Wednesday, May 3

The Linear Regression Model

The linear regression model has the form \[ \mu_y = \alpha + \beta x, \] where \(\mu_y\) is the mean of the population distribution of the response variable \(y\) (e.g., mean tree volume), and \(x\) is the value of the explanatory variable (e.g., tree girth). The quantities \(\alpha\) and \(\beta\) are the intercept and slope parameters, respectively.

Study Question: What do the four symbols in \(\mu_y = \alpha + \beta x\) represent?

Example: The plot below shows the data from a study of the relationship between the number of chromosomal abnormalities per cell (\(\mu_y\)) and the rate of exposure to gamma radiation (\(x\)). But this relationship was studied at three different total dose amounts. Three linear regression models are used here.

Multiple Linear Regression

The multiple linear regression model has the form \[ \mu_y = \alpha + \beta_1 x_1 + \beta_2 x_2 + \cdots + \beta_k x_k \] where \(x_1, x_2, \dots x_k\) are the values of \(k\) explanatory variables. For example, we might have \[ \mu_y = \alpha + \beta_1 x_1 + \beta_2 x_2 \] where \(\mu_y\) is the mean of the population distribution of the response variable \(y\) (e.g., mean tree volume), \(x_1\) is the value of one explanatory variable (e.g., tree girth), and \(x_2\) is the value of a second explanatory variable (e.g., tree height).

The generic term linear regression is usually used to refer to the case where there is one or more explanatory variables. The case where there is only one explanatory variable is sometimes referred to as simple linear regression.

Study Question: How is multiple linear regression different from simple linear regression?

Nonlinear Regression

A nonlinear regression model is any regression model that cannot be written as \[ \mu_y = \alpha + \beta x \] or \[ \mu_y = \alpha + \beta_1 x_1 + \beta_2 x_2 + \cdots + \beta_k x_k. \]

Study Question: What is nonlinear regression?

Example: In biochemistry, the relationship between the mean reaction rate (\(\mu_y\)) and the concentration of a substrate (\(x\)) is often modeled as \[ \mu_y = \frac{\delta x}{\gamma + x}. \] Here \(\delta\) is the maximum achievable mean reaction rate, and \(\gamma\) is the substrate concentration that yields a mean reaction rate half way between 0 and \(\delta\).

Example: In fisheries science, a nonlinear regression model (the von Bertalanffy model) is used to model the relationship between mean length (\(\mu_y\)) and age (\(x\)) of fish.

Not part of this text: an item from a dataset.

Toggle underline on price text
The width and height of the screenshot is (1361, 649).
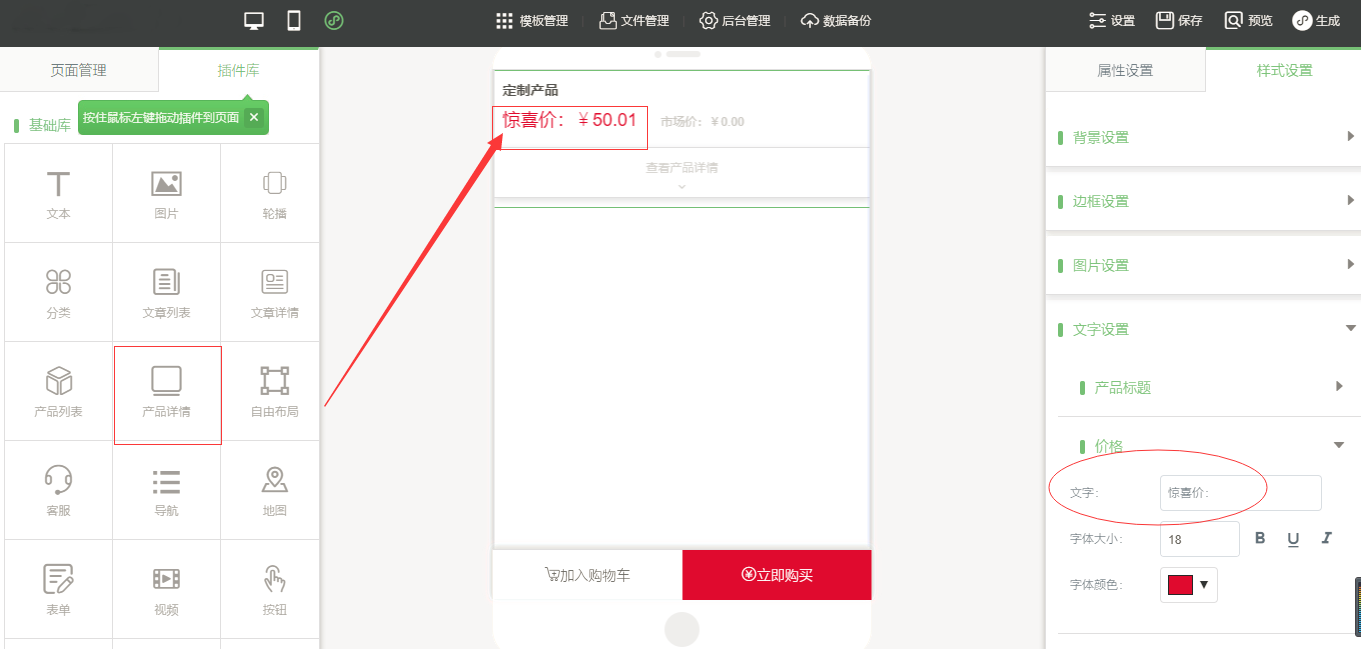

This model can be written as \[ \mu_y = \alpha + (\delta - \alpha)e^{-x\log(2)/\gamma}. \] Here \(\alpha\) is the maximum value of \(\mu_y\) that we approach as fish age, \(\delta\) is the value of \(\mu_y\) before they reach one year of age, and \(\gamma\) is how many years it takes for \(\mu_y\) to be half way between \(\delta\) and \(\alpha\).

Categorical Explanatory Variables

What if we have one or more categorical explanatory variables? Regression can accommodate categorical explanatory variables using some tricks. But often the statistical methodology is described as the analysis of variance (ANOVA).

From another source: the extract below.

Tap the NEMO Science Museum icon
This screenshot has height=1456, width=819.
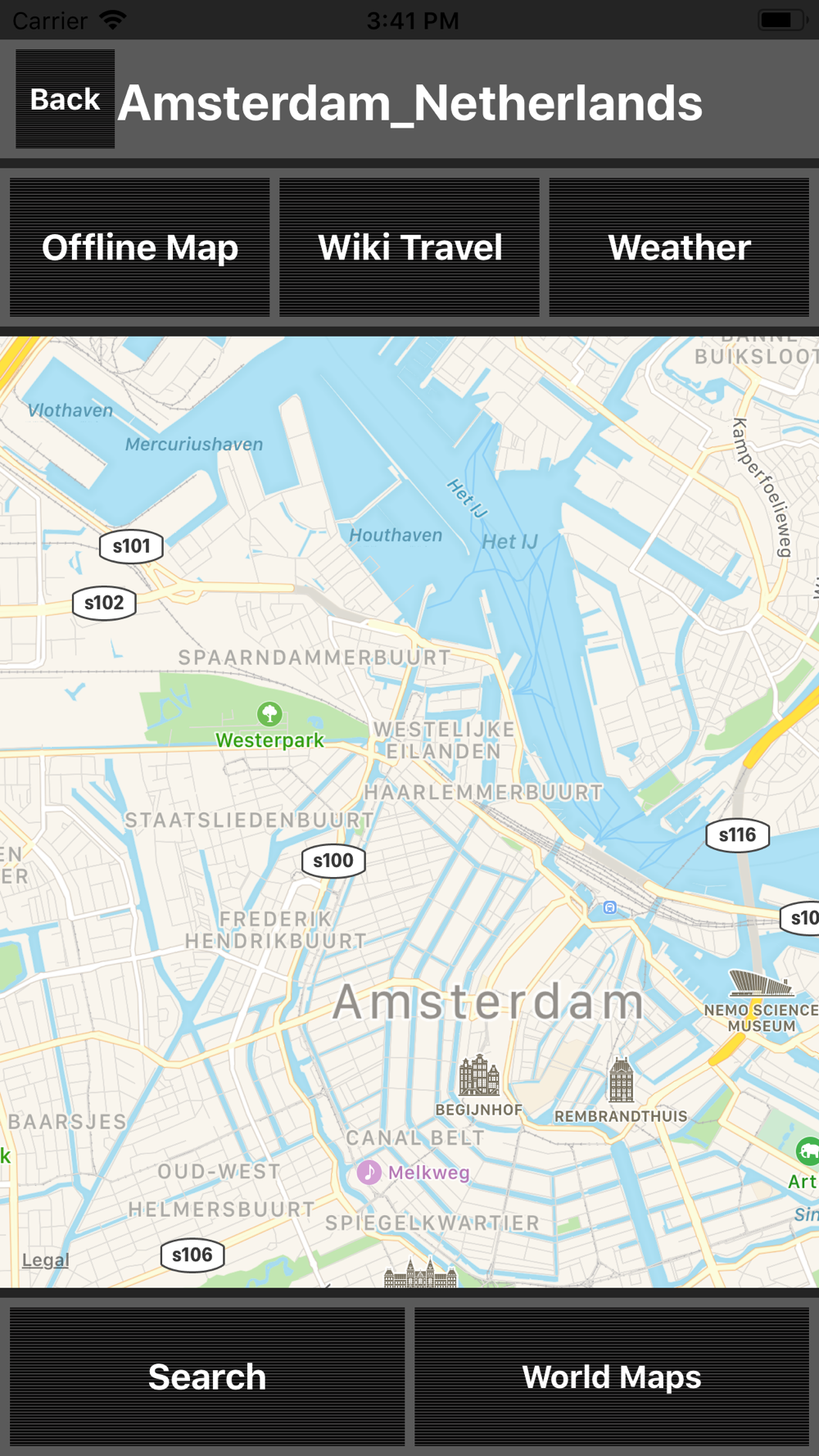[x=761, y=983]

Example: The dot plots below show four samples of observations of the variable anger reduction. The four samples correspond to four levels of a categorical treatment variable of anger management exercises (none, physical, behavioral, and both physical and behavioral). Here are some descriptive statistics for each group.

Group	n	mean	sd
None	10	-0.2	1.5
Physical	10	0.8	1.0
Behavioral	10	3.1	2.6
Both	10	4.1	2.1

Possible research questions to address using statistical inference:

Are physical exercises effective for anger reduction?
Are behavioral exercises effective for anger reduction?
Is one type of exercise more effective than the other?
Is it useful to use both types of exercises rather than just one?

Example: The histograms below show data from an observational study of the effect of warning signs on car speed. Here there are two categorical explanatory variables: warning (yes or no) and period (before, short, and long). Here are some descriptive statistics for each group.

warning	period	n	mean	sd
yes	before	1,400	36.5	6.0
yes	short	1,400	35.8	6.1
yes	long	1,362	37.7	6.4
no	before	1,400	38.2	6.6
no	short	1,400	39.2	6.8
no	long	1,475	39.5	6.4

Possible research questions to address using statistical inference:

How much (if at all) does a warning sign decrease average speed?
How does time affect the effectiveness of a warning sign on reducing speed?

Study Question: When would a researcher use an analysis of variance?